Exercise directions. From first line to last, write out the data precisely as shown.

Saved entries
- Opening Delimiter -

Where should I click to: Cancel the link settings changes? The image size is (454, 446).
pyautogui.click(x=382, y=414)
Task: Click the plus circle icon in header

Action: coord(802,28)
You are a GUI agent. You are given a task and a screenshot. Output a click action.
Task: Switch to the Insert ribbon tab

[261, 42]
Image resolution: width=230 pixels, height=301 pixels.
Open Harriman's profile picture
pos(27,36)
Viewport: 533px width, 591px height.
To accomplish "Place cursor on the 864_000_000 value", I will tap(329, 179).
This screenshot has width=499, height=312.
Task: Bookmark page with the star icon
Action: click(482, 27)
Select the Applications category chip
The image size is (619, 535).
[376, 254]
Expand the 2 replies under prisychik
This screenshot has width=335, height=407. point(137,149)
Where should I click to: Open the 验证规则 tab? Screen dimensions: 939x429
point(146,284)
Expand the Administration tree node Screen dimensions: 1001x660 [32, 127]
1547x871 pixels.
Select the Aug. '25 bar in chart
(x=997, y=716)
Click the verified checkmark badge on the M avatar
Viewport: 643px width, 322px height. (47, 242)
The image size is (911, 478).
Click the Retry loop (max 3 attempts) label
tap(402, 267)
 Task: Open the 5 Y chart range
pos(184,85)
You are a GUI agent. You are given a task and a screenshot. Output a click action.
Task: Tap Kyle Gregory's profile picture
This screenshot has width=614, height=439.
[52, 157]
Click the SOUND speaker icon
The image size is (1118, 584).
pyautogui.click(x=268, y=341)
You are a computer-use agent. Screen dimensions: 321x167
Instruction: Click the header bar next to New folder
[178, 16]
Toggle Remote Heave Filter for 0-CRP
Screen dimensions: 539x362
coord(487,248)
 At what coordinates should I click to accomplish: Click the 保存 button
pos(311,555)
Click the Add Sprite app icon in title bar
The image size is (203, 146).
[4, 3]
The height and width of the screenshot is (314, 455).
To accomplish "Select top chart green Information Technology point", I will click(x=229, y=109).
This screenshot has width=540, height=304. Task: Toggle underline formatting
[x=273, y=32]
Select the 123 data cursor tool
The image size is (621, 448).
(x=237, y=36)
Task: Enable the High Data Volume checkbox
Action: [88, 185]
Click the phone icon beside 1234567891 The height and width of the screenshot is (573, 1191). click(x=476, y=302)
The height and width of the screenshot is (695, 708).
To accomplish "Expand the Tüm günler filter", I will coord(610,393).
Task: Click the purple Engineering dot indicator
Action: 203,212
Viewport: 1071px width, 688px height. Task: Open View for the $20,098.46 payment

- Closing Delimiter -

Response to the task.
Where should I click to: Cancel the link settings changes? The image size is (454, 446).
pyautogui.click(x=382, y=414)
Task: Click the plus circle icon in header

Action: coord(802,28)
You are a GUI agent. You are given a task and a screenshot. Output a click action.
Task: Switch to the Insert ribbon tab

[261, 42]
Image resolution: width=230 pixels, height=301 pixels.
Open Harriman's profile picture
pos(27,36)
Viewport: 533px width, 591px height.
To accomplish "Place cursor on the 864_000_000 value", I will tap(329, 179).
This screenshot has width=499, height=312.
Task: Bookmark page with the star icon
Action: click(482, 27)
Select the Applications category chip
The image size is (619, 535).
[376, 254]
Expand the 2 replies under prisychik
This screenshot has width=335, height=407. point(137,149)
Where should I click to: Open the 验证规则 tab? Screen dimensions: 939x429
point(146,284)
Expand the Administration tree node Screen dimensions: 1001x660 [32, 127]
1547x871 pixels.
Select the Aug. '25 bar in chart
(x=997, y=716)
Click the verified checkmark badge on the M avatar
Viewport: 643px width, 322px height. (47, 242)
The image size is (911, 478).
Click the Retry loop (max 3 attempts) label
tap(402, 267)
 Task: Open the 5 Y chart range
pos(184,85)
You are a GUI agent. You are given a task and a screenshot. Output a click action.
Task: Tap Kyle Gregory's profile picture
This screenshot has width=614, height=439.
[52, 157]
Click the SOUND speaker icon
The image size is (1118, 584).
pyautogui.click(x=268, y=341)
You are a computer-use agent. Screen dimensions: 321x167
Instruction: Click the header bar next to New folder
[178, 16]
Toggle Remote Heave Filter for 0-CRP
Screen dimensions: 539x362
coord(487,248)
 At what coordinates should I click to accomplish: Click the 保存 button
pos(311,555)
Click the Add Sprite app icon in title bar
The image size is (203, 146).
[4, 3]
The height and width of the screenshot is (314, 455).
To accomplish "Select top chart green Information Technology point", I will click(x=229, y=109).
This screenshot has width=540, height=304. Task: Toggle underline formatting
[x=273, y=32]
Select the 123 data cursor tool
The image size is (621, 448).
(x=237, y=36)
Task: Enable the High Data Volume checkbox
Action: [88, 185]
Click the phone icon beside 1234567891 The height and width of the screenshot is (573, 1191). click(x=476, y=302)
The height and width of the screenshot is (695, 708).
To accomplish "Expand the Tüm günler filter", I will coord(610,393).
Task: Click the purple Engineering dot indicator
Action: 203,212
Viewport: 1071px width, 688px height. Task: Open View for the $20,098.46 payment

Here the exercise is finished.